Among the records, which lines include "pixels"? List them.

TASK INPUTS »

□ □ □ □ □

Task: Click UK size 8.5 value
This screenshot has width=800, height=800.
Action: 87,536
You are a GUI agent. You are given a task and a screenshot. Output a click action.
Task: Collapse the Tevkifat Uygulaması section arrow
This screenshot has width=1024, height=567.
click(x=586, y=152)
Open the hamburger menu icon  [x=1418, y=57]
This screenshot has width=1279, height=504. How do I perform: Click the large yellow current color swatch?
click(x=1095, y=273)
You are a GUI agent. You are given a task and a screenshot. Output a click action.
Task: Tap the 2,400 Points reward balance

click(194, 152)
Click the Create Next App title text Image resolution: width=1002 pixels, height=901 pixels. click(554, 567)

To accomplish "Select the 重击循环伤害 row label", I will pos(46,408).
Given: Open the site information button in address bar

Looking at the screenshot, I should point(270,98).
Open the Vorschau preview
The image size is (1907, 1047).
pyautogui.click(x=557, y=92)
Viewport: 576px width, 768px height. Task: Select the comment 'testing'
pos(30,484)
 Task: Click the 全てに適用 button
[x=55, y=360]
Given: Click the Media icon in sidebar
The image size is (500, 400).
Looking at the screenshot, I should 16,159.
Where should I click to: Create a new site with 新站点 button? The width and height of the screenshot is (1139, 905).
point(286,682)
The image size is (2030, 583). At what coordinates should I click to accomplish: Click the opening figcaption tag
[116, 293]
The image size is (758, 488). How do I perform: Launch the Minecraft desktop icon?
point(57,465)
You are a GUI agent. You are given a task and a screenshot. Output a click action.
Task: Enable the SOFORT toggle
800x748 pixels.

□ □ □ □ □

SOLUTION FOR THIS EXERCISE »
Click the Create Next App title text Image resolution: width=1002 pixels, height=901 pixels. click(554, 567)
800x748 pixels.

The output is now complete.